Exercise instructions:
The lines to repeat are those below from the one containing "This screenshot has width=1369, height=896." down to the one containing "This screenshot has width=1024, height=788.", both included; reproduce them exactly and nothing else.
START Input records
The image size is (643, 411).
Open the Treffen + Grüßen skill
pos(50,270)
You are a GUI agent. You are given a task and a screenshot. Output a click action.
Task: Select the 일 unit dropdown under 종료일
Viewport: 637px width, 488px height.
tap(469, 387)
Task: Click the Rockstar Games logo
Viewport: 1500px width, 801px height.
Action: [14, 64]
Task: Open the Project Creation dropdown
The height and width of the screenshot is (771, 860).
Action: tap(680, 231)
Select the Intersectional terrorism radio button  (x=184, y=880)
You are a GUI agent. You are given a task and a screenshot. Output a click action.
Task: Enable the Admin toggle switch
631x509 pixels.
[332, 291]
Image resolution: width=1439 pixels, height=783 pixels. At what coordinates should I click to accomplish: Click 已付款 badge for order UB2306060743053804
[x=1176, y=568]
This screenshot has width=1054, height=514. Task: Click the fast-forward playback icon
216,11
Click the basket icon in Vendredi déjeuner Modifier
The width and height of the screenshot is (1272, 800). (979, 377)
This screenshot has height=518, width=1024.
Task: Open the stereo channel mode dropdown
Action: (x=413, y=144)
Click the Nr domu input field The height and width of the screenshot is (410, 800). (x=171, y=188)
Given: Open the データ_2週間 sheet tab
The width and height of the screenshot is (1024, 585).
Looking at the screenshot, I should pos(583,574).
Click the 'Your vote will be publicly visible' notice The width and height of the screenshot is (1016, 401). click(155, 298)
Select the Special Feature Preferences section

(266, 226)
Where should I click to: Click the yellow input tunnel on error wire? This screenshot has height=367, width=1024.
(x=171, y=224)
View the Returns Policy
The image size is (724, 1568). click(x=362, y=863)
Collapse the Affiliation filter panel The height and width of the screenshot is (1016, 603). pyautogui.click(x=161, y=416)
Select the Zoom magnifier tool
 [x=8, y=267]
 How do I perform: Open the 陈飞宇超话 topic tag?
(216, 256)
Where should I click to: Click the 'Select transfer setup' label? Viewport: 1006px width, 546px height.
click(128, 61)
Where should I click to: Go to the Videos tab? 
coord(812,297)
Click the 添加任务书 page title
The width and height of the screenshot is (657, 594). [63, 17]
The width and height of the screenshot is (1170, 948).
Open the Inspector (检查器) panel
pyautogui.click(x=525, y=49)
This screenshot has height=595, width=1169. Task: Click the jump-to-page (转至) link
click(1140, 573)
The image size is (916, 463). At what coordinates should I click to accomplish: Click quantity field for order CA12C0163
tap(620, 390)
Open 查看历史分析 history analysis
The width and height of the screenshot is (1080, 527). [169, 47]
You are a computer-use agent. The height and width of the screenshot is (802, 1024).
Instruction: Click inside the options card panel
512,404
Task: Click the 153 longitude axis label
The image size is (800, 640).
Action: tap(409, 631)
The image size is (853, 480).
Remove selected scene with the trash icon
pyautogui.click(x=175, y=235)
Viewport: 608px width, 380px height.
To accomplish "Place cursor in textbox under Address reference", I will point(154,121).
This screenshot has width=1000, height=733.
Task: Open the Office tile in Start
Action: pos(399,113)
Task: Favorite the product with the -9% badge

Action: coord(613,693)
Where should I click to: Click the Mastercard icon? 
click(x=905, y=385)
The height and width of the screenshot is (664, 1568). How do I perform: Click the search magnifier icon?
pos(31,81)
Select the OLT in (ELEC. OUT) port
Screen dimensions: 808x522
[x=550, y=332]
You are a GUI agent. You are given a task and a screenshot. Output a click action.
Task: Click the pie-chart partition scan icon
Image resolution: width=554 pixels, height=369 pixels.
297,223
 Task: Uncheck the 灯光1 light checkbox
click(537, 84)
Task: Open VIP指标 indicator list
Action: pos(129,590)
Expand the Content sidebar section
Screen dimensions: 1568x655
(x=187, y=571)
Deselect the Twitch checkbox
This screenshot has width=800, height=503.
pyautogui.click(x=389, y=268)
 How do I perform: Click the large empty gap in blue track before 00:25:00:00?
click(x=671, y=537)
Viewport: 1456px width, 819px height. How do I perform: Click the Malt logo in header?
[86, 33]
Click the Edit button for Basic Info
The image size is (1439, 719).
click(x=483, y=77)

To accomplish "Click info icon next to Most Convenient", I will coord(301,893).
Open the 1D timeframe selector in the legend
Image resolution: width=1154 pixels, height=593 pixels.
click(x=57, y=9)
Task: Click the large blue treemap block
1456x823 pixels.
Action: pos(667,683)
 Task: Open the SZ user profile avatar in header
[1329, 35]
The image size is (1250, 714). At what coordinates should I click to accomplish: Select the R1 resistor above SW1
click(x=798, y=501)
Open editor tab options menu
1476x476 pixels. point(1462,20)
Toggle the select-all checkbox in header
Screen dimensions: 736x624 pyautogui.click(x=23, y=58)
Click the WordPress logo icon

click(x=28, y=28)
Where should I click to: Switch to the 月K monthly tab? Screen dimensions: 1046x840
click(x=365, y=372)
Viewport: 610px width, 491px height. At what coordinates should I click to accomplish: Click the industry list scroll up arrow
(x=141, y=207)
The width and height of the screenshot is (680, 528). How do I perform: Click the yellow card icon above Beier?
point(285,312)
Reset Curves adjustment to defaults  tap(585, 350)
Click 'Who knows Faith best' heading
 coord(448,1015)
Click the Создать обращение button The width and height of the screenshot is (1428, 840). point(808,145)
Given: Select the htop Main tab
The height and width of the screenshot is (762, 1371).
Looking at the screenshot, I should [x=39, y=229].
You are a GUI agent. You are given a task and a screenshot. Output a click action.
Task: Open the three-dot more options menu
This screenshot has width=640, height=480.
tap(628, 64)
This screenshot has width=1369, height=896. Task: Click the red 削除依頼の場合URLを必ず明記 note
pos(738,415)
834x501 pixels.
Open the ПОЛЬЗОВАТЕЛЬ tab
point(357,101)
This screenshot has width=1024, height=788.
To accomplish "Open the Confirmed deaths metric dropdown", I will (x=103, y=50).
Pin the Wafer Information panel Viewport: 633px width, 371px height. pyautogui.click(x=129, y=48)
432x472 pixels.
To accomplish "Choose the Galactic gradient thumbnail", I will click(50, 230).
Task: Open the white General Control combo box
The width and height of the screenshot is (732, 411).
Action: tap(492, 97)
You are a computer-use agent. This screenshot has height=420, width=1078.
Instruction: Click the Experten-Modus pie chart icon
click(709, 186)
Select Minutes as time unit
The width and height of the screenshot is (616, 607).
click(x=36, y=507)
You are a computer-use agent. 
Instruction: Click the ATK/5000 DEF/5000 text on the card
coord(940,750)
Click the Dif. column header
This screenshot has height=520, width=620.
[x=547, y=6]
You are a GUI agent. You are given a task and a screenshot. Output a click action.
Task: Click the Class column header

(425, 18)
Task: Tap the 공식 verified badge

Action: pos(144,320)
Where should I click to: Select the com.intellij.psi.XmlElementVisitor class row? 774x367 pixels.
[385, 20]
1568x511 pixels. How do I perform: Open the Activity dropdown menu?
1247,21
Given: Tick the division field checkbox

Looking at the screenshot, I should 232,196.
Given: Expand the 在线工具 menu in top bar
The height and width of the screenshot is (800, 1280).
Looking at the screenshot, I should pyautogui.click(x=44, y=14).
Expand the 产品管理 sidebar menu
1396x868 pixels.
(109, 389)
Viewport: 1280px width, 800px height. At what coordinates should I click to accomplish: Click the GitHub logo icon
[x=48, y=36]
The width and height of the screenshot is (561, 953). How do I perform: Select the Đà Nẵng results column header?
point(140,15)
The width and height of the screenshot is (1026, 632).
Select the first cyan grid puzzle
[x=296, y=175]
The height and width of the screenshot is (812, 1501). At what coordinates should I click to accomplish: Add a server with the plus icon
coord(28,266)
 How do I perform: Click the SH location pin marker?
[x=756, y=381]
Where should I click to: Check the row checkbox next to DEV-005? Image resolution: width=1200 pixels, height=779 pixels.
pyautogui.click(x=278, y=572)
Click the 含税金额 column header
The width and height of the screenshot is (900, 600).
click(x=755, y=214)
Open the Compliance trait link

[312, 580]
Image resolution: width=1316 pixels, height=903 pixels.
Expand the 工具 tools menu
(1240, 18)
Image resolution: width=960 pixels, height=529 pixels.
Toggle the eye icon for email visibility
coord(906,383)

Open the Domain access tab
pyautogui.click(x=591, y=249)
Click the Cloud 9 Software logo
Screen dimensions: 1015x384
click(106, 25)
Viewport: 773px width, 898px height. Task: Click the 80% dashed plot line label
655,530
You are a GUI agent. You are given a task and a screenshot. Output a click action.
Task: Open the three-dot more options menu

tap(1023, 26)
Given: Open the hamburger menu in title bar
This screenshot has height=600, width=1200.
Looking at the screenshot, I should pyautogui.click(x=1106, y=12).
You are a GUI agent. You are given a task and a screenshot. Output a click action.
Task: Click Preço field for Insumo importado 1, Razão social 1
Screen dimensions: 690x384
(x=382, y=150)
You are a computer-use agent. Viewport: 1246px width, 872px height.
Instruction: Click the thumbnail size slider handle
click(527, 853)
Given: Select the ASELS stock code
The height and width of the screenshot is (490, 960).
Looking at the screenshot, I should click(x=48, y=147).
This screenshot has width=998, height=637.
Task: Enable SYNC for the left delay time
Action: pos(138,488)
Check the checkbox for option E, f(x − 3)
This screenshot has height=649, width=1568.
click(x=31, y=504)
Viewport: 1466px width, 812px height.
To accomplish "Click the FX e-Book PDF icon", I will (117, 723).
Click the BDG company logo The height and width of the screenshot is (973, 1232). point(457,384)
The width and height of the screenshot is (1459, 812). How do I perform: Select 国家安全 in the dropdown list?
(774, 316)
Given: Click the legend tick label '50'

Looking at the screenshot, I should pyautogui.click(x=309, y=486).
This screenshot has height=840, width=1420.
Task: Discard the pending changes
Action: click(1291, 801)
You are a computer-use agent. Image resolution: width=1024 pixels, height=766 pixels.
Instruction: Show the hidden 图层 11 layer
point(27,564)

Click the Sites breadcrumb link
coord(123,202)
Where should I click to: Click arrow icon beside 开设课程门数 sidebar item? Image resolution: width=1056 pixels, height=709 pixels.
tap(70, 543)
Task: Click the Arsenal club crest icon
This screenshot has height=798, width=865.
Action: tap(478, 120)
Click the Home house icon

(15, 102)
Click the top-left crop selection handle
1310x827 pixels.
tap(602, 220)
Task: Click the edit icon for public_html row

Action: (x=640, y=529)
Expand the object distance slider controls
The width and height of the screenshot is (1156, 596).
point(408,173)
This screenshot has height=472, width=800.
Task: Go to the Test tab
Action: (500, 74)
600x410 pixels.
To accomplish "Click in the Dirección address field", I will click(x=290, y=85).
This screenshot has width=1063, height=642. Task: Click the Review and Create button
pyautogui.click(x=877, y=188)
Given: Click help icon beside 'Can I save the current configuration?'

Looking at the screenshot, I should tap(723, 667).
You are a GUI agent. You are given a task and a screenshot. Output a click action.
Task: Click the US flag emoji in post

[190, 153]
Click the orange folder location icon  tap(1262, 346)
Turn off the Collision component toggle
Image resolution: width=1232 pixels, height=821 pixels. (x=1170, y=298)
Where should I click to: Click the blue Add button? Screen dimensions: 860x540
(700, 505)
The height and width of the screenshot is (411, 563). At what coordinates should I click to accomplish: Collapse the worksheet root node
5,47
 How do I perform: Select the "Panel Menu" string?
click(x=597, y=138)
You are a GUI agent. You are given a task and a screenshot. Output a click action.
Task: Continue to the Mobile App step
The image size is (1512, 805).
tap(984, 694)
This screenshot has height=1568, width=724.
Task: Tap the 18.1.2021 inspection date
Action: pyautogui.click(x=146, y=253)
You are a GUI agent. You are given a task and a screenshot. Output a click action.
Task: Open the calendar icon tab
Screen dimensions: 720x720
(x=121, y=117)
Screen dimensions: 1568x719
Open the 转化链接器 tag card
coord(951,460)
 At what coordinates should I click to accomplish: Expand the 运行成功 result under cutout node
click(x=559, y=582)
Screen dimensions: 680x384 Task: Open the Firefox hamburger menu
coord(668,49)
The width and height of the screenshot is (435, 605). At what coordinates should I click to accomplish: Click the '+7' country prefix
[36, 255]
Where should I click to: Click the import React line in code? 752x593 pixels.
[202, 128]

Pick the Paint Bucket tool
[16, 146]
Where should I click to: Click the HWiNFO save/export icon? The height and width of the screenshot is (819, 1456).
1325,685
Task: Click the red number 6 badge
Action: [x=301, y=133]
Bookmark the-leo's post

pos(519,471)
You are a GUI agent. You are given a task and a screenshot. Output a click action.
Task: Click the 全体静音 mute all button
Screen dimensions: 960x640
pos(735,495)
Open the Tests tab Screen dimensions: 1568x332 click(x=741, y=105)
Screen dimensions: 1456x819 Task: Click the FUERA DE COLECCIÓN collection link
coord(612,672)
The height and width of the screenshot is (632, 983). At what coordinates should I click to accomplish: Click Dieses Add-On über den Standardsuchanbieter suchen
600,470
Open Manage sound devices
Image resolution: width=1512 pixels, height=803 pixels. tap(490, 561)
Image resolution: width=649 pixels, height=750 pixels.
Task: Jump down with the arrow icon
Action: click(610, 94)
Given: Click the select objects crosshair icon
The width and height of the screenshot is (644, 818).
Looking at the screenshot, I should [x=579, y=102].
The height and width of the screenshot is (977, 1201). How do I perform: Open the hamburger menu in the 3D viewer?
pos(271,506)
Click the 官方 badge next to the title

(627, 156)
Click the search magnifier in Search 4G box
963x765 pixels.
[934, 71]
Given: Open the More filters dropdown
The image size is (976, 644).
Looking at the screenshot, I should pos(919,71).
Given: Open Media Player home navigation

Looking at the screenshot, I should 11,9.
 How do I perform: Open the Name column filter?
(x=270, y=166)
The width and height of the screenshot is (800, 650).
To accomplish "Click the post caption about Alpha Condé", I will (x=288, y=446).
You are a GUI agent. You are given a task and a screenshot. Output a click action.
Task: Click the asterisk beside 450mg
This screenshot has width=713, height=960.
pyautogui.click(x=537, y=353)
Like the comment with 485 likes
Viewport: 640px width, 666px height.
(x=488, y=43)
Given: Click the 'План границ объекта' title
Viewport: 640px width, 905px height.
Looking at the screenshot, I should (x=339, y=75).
END Input records
Written answer:
This screenshot has width=1369, height=896. Task: Click the red 削除依頼の場合URLを必ず明記 note
pos(738,415)
834x501 pixels.
Open the ПОЛЬЗОВАТЕЛЬ tab
point(357,101)
This screenshot has width=1024, height=788.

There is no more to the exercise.